Nearly half (44pc) of citizens in seven countries believe interacting with their governments is easy, and 31pc say it’s actually easier to access services from the government than private-sector companies, a new survey from Accenture suggests.
These same “digital citizens,” however, want increased access to public services and are more inclined to use digital channels, including online and mobile resources, to conduct routine government business.
In fact, more than 70pc of the survey respondents already use the internet for submitting and tracking government forms and payments and 53pc say they want to use more online channels in the future.

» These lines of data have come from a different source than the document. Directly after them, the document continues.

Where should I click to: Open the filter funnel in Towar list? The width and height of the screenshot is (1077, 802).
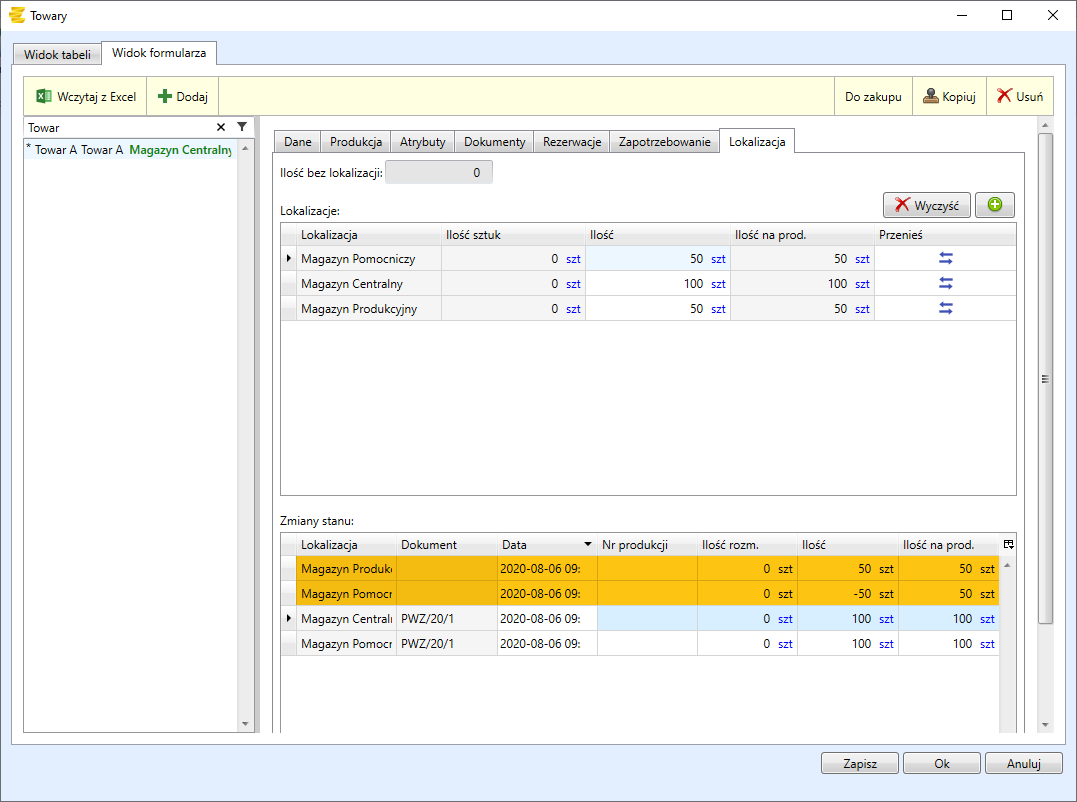tap(242, 127)
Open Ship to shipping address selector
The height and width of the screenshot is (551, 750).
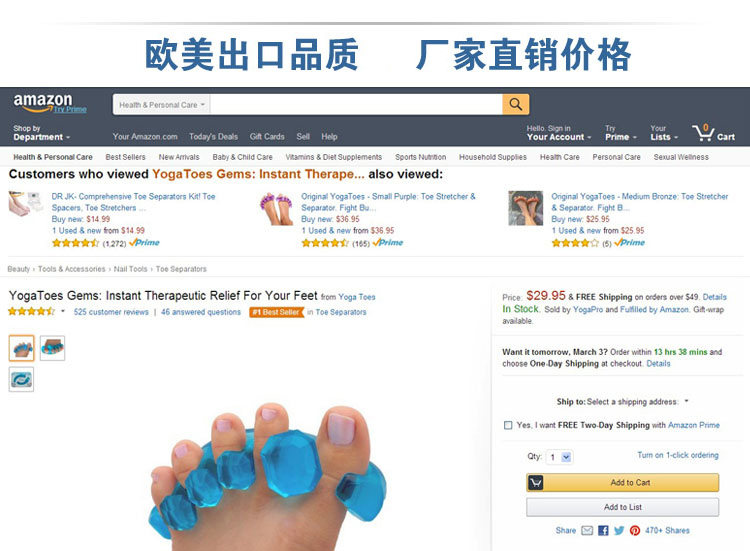pyautogui.click(x=622, y=402)
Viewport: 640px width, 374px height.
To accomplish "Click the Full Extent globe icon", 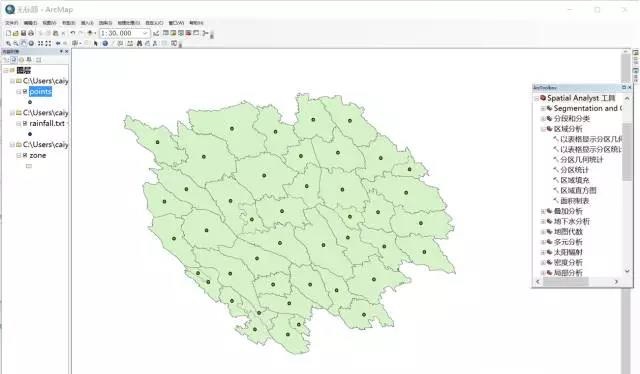I will point(31,43).
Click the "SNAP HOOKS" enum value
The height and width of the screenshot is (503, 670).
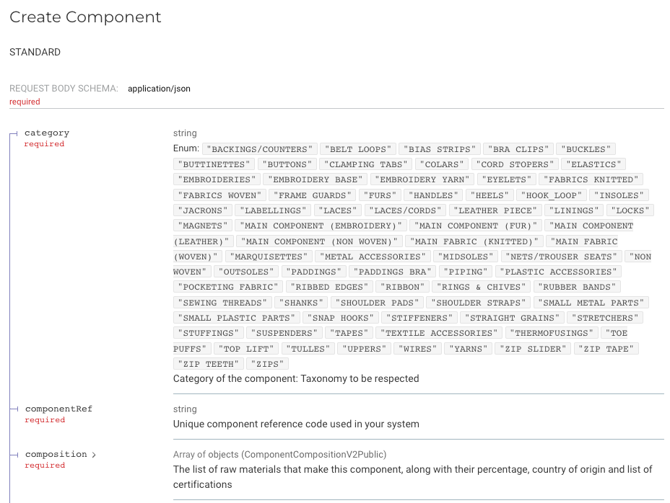click(340, 318)
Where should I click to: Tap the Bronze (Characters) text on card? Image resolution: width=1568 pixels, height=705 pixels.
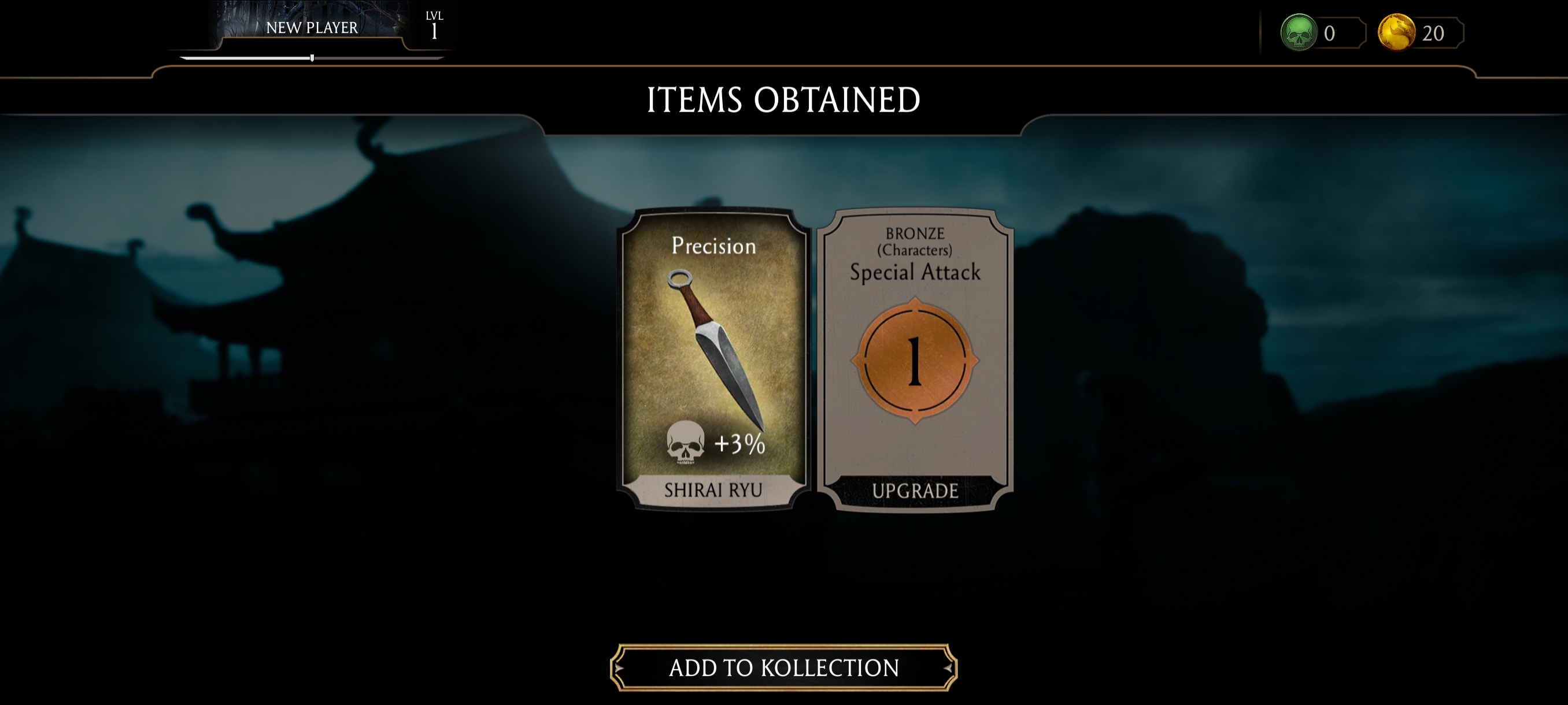(x=915, y=242)
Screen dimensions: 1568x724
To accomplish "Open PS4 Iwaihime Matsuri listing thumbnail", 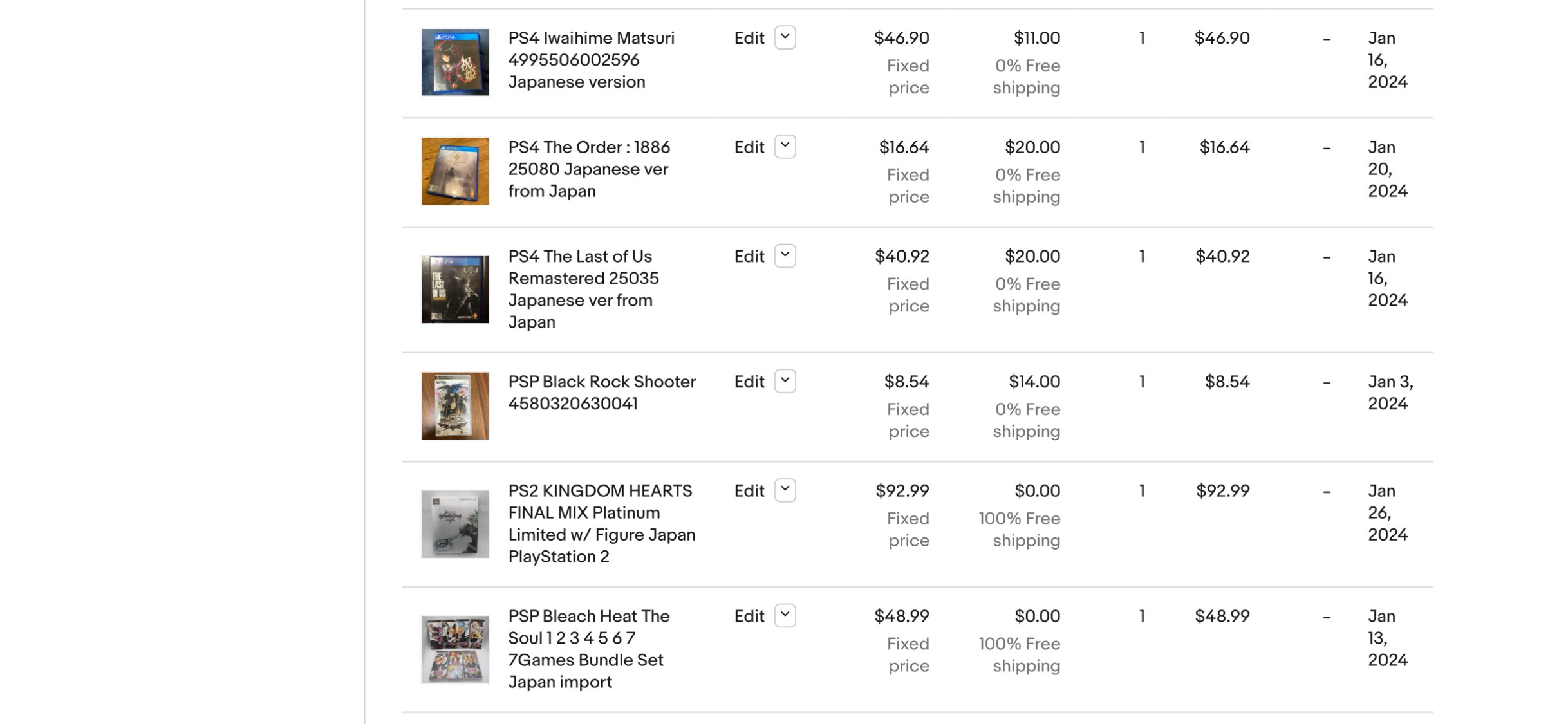I will pyautogui.click(x=455, y=62).
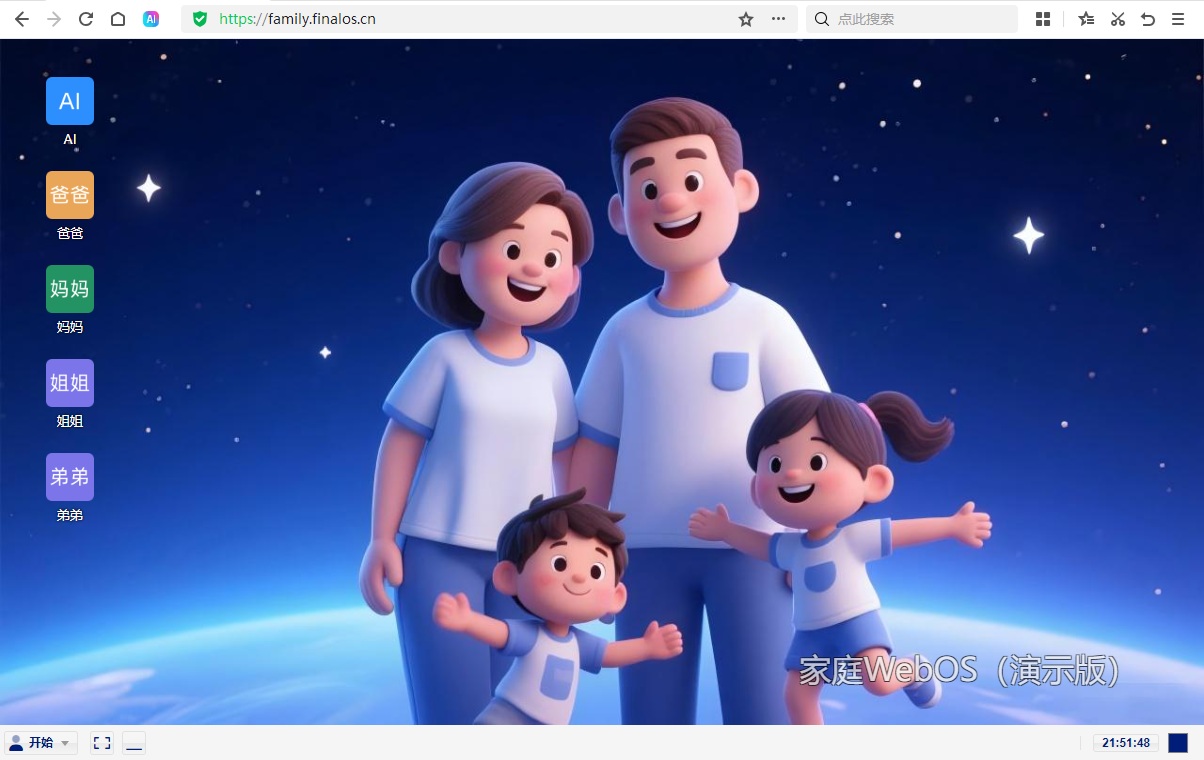
Task: Open the 弟弟 desktop icon
Action: 70,478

While 70pc of those surveyed said they were likely to use digital services, such as websites or portals, some 30pc said they were unlikely or unsure about using digital channels for public services.
One-third said they are unaware of the ways to interact with the government digitally, which gives governments an opportunity to better communicate the benefits of digital channels to citizens.
“Digital citizens are empowered in ways that previous generations could only imagine,” said Stephen J Rohleder, group chief executive, who leads Accenture’s global Health & Public Service business.
“They can initiate and dictate the dynamics of citizen-to-government relationships with a tweet, blog post or Facebook message sent to hundreds of people from their smartphones. And high-performing governments are working now to reshape the way they deliver public services to meet the new demands of their citizens.”
Rohleder said governments worldwide face a new reality of citizen expectations and need to shift the ways they deliver public services.
Accenture’s digital citizen online survey included respondents in Australia, France, Germany, India, Singapore, the United States and the United Kingdom.